I know how to find the answer for this problem but don't know how to show my answer in a proper way. The answer is {(16, 12, 20), (12, 16, 20), (16, 30, 34), (30, 16, 34), (16, 63, 65), (63, 16, 65)}. Please help me to show all the steps. Thank you so much.
• Mar 17th 2009, 05:06 PM
PaulRS
• Case I : $\displaystyle z=16$ ( the case without solutions if you mean $\displaystyle \mathbb{N}^* = \mathbb{N}/\left\{ 0 \right\}$)

Note that: $\displaystyle x^2 + y^2 \equiv 0\left( {\bmod .4} \right) \Leftrightarrow x \equiv y \equiv 0\left( {\bmod .2} \right)$ Just because $\displaystyle x^2 \equiv 0,1\left( {\bmod .4} \right)\forall x \in \mathbb{Z}$

So: $\displaystyle x^2 + y^2 = 16^2$ implies that $\displaystyle x = 2x_1$ and $\displaystyle y=2y_1$ with $\displaystyle x_1,x_2 \in \mathbb{Z}^ +$

So: $\displaystyle x_1 ^2 + y_1 ^2 = 8^2$

And repeat the process until we get: $\displaystyle x_4 ^2 + y_4 ^2 = 1$ which is a contradiction since $\displaystyle x_4 ^2 + y_4 ^2 \geqslant 2$!

• Case II : Without loss of generality ( since we can exchange $\displaystyle x$ for $\displaystyle y$ freely) take $\displaystyle x=16$

We have: $\displaystyle 16^2 + y^2 = z^2$ and factorise $\displaystyle 16^2 =2^8 = z^2 - y^2 = \left( {z + y} \right) \cdot \left( {z - y} \right)$

So we must have (since 2 is prime) : $\displaystyle \left\{ \begin{gathered} z + y = 2^a \hfill \\ z - y = 2^b \hfill \\ \end{gathered} \right.$ for $\displaystyle a,b \in \mathbb{N}/a + b = 8$ and clearly $\displaystyle a > b$ since $\displaystyle y>0$

Sum the 2 equations to get: $\displaystyle 2 \cdot z = 2^a + 2^b$, $\displaystyle a > 0$ hence $\displaystyle 2z - 2^a = 2^b$ is even, and so $\displaystyle b>0$

Thus it follows: $\displaystyle \begin{gathered} z = 2^{a - 1} + 2^{b - 1} \hfill \\ y = 2^{a - 1} - 2^{b - 1} \hfill \\ \end{gathered}$ (*) (solve the system)

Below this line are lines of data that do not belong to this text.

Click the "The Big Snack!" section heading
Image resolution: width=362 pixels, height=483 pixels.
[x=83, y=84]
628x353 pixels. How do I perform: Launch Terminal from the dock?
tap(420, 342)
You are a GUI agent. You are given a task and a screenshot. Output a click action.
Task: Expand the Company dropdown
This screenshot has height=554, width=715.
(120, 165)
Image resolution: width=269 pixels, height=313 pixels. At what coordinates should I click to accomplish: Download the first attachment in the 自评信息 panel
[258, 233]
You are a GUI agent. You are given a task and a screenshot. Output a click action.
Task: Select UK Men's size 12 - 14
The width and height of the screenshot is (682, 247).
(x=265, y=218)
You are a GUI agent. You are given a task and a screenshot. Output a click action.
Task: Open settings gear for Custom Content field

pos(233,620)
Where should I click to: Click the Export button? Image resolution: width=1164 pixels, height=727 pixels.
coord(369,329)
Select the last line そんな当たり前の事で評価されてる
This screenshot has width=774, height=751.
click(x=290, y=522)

Now take $\displaystyle a,b \in \mathbb{N}/a > b > 0 \wedge a + b = 8$ and (*) will produce solutions (note that $\displaystyle 2a > a + b = 8 \Rightarrow a > 4$ hence $\displaystyle a$ can take 3 values $\displaystyle a=5,6,7$)

Remember to consider the case $\displaystyle y=16$ which is totally analogous, all you have to do is to exchange $\displaystyle x$ for $\displaystyle y$